If I HATE web lists so much - why do i click on them?!

I hate web lists.  I really do.  Especially the ones that list things ONE-AT-TIME so you have to load a page that is 90% ads. Irritating!  But, I saw one about "America's Top 100 Colleges". I work at a University - I wondered if we made the top 100.  So, I took the bait.

First I am sent to a page telling me what the list is about WITH LOTS OF ADS and a NEXT button.  I click NEXT. Ok, number 1, lots of ads another NEXT button.  This has already gotten old for me.  I was just curious what the top 100 colleges were - can't they just show me a list?!

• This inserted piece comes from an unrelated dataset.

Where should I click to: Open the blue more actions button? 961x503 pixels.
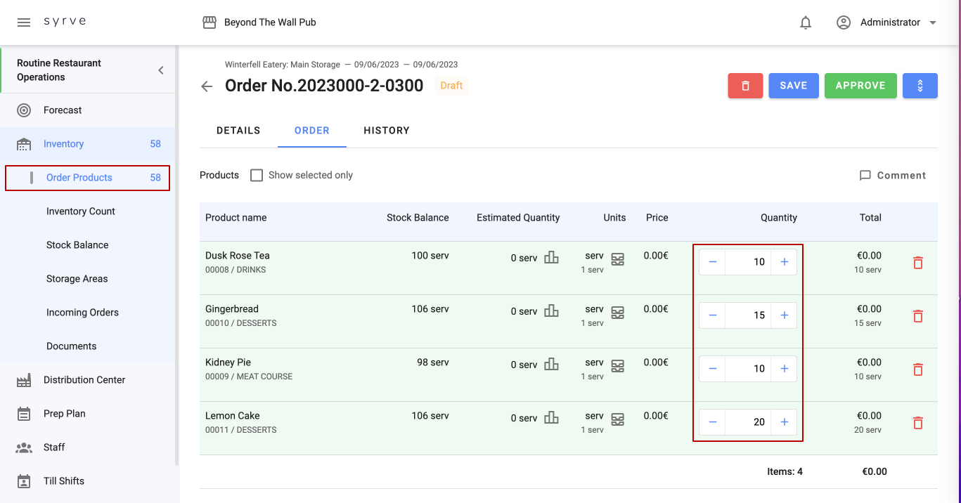(920, 86)
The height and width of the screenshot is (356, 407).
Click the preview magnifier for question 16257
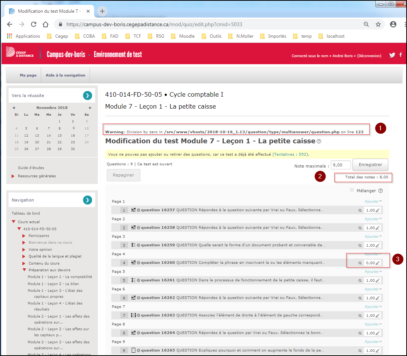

So, I think to myself "I wonder if I could just harvest the list from the website with Perl.  I look at the URL - I see what they're doing - simply incrementing the folder by 1 each time.  Easy!  Next I look at the source code: TOO EASY!  They have only the STRONG tag once per page for the school name.  Cool!  So, two minutes of code and then: Tah-dah!


#!/usr/bin/perl -w
# Remember - this took two minutes, I know it's not perfect

use LWP::Simple;

my $rank=100;
my $base="http://www3.forbes.com/forbeswoman/americas-top-100-colleges/";
while ($rank >0) {
    my $url = $base . "/$rank/";
    my $html = get($url);
    $html =~ m{<p><strong>(.*)</strong></p>}
          } or die "Cannot find school: $rank\n";
    $school = $1;
    print "$rank: $school\n";
    $rank--;
}

I run it.  It doesn't work (I think).  It isn't changing the name.  Hmmm.  I keep killing it off before it finishes and examine the code.  I cannot see a problem so let it run - this time all the way to the end.  It does NOT change the name until it counts down to 50.  Wild!  I check the site - sure enough - there are no new schools after 50.  This is a list of the (alleged) Top 50 Colleges going under the name Top 100 Colleges.

Ha!  I guess they never thought anyone would ever have the patience to wade through all of those ads to see all 100 (I sure didn't).  This makes me wonder: Is it just a scam to get you to click through ads or did the content creator tell his boss he put all 100 pages up there knowing NO ONE would ever click through all of that.  If it's the latter - sorry buddy (or lady) for exposing you.